Eric, the T-shirt Maker Guy

Next I wandered into the craft area, which was significantly quieter than the robot and hacker areas, and spoke with Eric Swanson a very laid back fellow from Brooklyn who makes a living making and selling T-shirts with his wife.  When I asked him about how he sees the connection between robots and crafts, he talked about how it’s really all about being “inquisitive” and how if you want to understand how things work you kind of have to jump in and figure it out yourself, whether it’s making robots or soap. This was the interview that I felt spoke most directly to the conversations about learning we’ve been having in class:

Ham Radio

For my last interview, I spoke with the guy manning the amateur (i.e. ‘ham’) radio tent.  Ham radio is something that’s always been of particular interest for me.  When I was a kid in the 70’s I (like a lot of other kids) had a CB radio which held endless fascination for me, and I’m pretty sure fed my interest in Internet and digital communications in the early 90’s.   Ham radio, however, always held a certain mystique – it seemed more exclusive, you had to have a license, and it had the air of a private club that not just anyone could participate in.   Now, after speaking with Mike at Maker Faire, these feelings are pretty much dispelled.  He was warm and welcoming, and like many of the others I spoke with, stressed the importance of an open community.  One of the other guys at the tent even told me (off-mic) how I could get my license without studying.  Another thing that really struck me as really unique about this interview was how much pride they seemed to take in serving the community as a public service.   There was a sense of pride in doing a civic duty that I didn’t necessarily get from the other interviewees.  Anyway, here’s the interview.  I think his enthusiasm, pride and welcoming attitude pretty much speak for themselves…

September 18, 2011

Participatory Learning with xBees

by hstrykdiy

I could probably write ten posts based upon my experiences at Maker Faire. I only went Saturday, but I quickly realized how there is just TOO MUCH to see in one day.

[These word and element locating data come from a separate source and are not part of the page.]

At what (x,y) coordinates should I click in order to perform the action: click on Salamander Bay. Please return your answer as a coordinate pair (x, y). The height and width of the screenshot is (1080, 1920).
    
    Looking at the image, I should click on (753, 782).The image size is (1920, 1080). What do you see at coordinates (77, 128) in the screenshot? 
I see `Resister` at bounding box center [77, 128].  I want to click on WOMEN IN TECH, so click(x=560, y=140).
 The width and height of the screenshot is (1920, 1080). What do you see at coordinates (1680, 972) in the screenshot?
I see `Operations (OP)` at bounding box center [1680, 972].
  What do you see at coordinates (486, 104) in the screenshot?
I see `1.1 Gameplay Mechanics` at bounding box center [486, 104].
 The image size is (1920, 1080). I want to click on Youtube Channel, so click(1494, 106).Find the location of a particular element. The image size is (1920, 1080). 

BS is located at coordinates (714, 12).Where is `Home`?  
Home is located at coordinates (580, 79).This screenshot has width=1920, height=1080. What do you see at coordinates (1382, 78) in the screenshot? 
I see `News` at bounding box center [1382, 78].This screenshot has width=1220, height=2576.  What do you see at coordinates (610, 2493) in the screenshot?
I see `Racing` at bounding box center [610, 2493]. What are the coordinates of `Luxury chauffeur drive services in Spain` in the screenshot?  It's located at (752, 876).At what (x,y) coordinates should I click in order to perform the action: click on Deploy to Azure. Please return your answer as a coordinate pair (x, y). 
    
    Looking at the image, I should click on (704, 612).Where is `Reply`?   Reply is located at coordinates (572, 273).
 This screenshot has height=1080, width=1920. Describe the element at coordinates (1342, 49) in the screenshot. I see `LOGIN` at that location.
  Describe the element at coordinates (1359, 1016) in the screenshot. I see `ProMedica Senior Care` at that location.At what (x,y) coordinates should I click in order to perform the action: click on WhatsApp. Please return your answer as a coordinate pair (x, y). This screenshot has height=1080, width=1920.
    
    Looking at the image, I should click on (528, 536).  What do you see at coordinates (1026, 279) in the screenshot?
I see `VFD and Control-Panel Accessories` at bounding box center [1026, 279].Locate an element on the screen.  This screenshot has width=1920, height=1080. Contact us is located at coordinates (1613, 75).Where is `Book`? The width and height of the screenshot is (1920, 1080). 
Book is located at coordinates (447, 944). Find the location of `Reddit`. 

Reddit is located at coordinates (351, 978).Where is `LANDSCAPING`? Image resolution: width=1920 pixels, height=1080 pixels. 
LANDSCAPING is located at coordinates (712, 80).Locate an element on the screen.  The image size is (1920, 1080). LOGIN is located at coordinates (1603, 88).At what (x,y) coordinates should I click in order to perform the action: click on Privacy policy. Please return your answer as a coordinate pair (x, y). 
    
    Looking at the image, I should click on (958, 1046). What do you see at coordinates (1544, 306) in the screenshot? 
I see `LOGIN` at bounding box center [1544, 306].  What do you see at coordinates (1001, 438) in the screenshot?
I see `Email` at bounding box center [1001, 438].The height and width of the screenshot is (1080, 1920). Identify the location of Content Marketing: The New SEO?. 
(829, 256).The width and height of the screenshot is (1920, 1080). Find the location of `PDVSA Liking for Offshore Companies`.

For this post I will focus on Robert Faludi’s talk on “Fun with Xbees.” His lecture showed some of the amazing projects that were made possible using Xbees (a component which can wirelessly communicate with an Arduino board). One project that I found applicable to our class (and also relates to our visitor last week) was Indiana University’s “BeeSim”. BeeSim uses LilyPad Arduinos and Xbee radios as well as open-source software to teach children about bee behavior. This video is a great introduction:

One point made in the video that was interesting was that children settled down and started to discuss/analyze bee behavior once they started to play the game within the constraints of set rules. The bee glove is programmed so that the children have to let the bee “rest” between rounds of delivering pollen – this time is spent by the children talking with each other about what they just did – and perhaps how to do the tasks faster during the next round. This reminded me of Vgotsky’s ‘Play and its role in the Mental Development of the Child’. “Action in the imaginative sphere, in an imaginary situation, the creation of voluntary intentions and the formation of real-life plans and volitional motives – all appear in play and make it the highest level of preschool development.” After playing BeeSim, the children gain a very developed understanding of why and how bees produce honey, and gain the ability to describe the process with the proper terminology (stamen, pollen, proboscis, ect.)

Because the tools to create the BeeSim project are relatively inexpensive, and all the software is available for download (the instructions are posted on Instructables – schools/organizations only need access (in theory) to someone who knows a bit about programming, hardware components and electronics (all things that can be learned via an introductory book on electronics) to have a BeeSim game of their own.